During the negotiations, I gained deeper knowledge of the indirect involvement of the US government in this conflict, seeing its participation in the Group of Friends of the Guatemalan Peace Process that always strove to maintain negotiations, despite changes in Guatemala’s government. The United States was also an important donor supporting various peace commitments linked to justice, education and health.
Today, issues such as migration and unaccompanied children are prioritized, as are the drugs trade and organized crime (mainly illegal adoptions and people trafficking). However, we have not reached the heights of financial and technical support as that given to Colombia and Mexico to fight the ailments that corrode democratic growth.
Guatemalans follow carefully the debate in Congress on the legalization of migrants, as migration due to poverty and extortion is a common aspiration. The influence migrants have on their families is important, given that their remittances create better conditions of life, provide an opportunity to communicate democratic values, and to acknowledge human rights, which unfortunately are not always respected in migrant populations.
Currently, the US government is considering possible support to the countries of the Northern Triangle of Central America, consisting of $1,000 million American dollars over three years (called the Alliance for Prosperity), which basically aims to improve living conditions in the regions from which most migrants to the US come.

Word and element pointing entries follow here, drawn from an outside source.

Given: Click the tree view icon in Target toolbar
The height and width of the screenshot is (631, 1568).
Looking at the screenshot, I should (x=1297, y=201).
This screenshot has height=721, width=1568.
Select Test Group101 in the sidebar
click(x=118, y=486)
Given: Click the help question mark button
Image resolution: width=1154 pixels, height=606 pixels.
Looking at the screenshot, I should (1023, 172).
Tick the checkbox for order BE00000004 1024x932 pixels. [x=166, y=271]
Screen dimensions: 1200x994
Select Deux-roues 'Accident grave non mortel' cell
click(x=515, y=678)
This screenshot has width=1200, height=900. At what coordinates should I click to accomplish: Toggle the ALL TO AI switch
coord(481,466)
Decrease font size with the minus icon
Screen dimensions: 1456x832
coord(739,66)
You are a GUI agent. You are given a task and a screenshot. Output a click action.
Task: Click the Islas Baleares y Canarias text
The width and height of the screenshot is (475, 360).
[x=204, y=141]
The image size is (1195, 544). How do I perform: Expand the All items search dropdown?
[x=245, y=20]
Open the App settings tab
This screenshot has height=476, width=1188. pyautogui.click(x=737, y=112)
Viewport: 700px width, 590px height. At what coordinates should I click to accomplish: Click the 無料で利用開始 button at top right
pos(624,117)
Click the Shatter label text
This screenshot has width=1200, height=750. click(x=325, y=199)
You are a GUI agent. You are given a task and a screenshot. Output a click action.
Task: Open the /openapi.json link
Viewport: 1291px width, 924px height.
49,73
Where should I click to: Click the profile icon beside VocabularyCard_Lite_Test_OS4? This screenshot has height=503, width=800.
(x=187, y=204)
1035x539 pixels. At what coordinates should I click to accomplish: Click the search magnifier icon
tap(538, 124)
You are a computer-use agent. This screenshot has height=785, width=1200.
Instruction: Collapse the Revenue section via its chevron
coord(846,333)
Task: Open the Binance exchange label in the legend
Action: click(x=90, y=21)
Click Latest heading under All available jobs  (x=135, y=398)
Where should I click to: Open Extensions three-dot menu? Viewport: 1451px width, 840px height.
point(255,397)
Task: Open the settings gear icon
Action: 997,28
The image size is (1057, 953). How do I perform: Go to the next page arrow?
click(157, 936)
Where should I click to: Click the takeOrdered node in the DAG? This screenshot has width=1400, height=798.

Our geographic proximity, the importance of their market to our economy, and the evident political influence are all key to understanding the relations between Guatemala and the United States
CAFTA has also been instrumental in diversifying exports and providing access to major markets and, economically, organizations featuring strong US influence such as the IDB (Inter-American Development Bank), World Bank and the International Monetary Fund are significant funders.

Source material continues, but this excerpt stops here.